TensorRT-LLM & Kernel-Level Optimizations

NVIDIA's framework for high-performance LLM inference, Kernel Fusion, and FlashInfer.

Kernel Fusion in LLM Inference

In modern GPU programming, memory operations (loading/storing from HBM) are far slower than compute operations (FLOPs). If a framework executes a standard transformer layer sequentially via standard PyTorch:

  1. Load LayerNorm weights, compute, save to HBM.
  2. Load output of LayerNorm, compute QKV projections, save to HBM.
  3. Load QKV for Attention, compute, save to HBM.

Kernel Fusion takes multiple sequential operations and writes a single custom CUDA (or Triton) kernel to compute them all at once. Data stays in the ultra-fast SRAM for the entire sequence of operations, drastically cutting down memory bandwidth bottlenecks. TensorRT-LLM is built entirely around this concept, fusing layernorm + attention + MLP into as few CUDA kernel launches as possible.

FlashInfer

Introduced at MLSys 2025, FlashInfer is a next-generation attention engine designed to replace older compiler backends. It is specifically optimized for LLM serving architectures that rely heavily on complex KV-cache access patterns (like PagedAttention, prefix caching, and speculative decoding).

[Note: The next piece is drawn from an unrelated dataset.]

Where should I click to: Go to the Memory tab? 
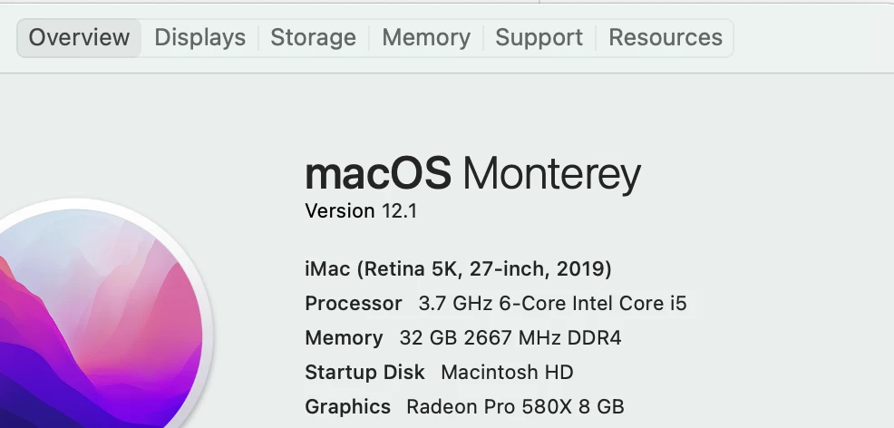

  • Impact: It reduces inter-token latency by 29-69% compared to standard compiler-generated kernels, making it highly preferred for production frameworks like vLLM and SGLang.

TensorRT-LLM Framework

TensorRT-LLM provides a highly optimized backend for serving large language models exclusively on NVIDIA GPUs.

Core Features

  1. Ahead-of-Time Compilation: Unlike PyTorch which compiles graphs dynamically (or uses torch.compile JIT), TensorRT-LLM compiles the entire model graph down to a highly optimized execution engine specific to the exact GPU architecture (e.g., an engine built for H100 will not run on A100).
  2. In-Flight Batching: NVIDIA’s implementation of continuous/iteration-level batching.
  3. Optimized Kernels: Hand-written CUDA kernels for every major model architecture (Llama, Gemma, etc.) ensuring maximum TFLOPS utilization.

Workflow

  1. Weight Conversion: Convert HuggingFace Safetensors to a TensorRT checkpoint format.
  2. Engine Building: Run trtllm-build to compile the checkpoint into an execution engine for the specific GPU architecture, defining max batch size, max sequence length, and quantization schema (e.g., FP8).
  3. Serving: Deploy the compiled engine using Triton Inference Server.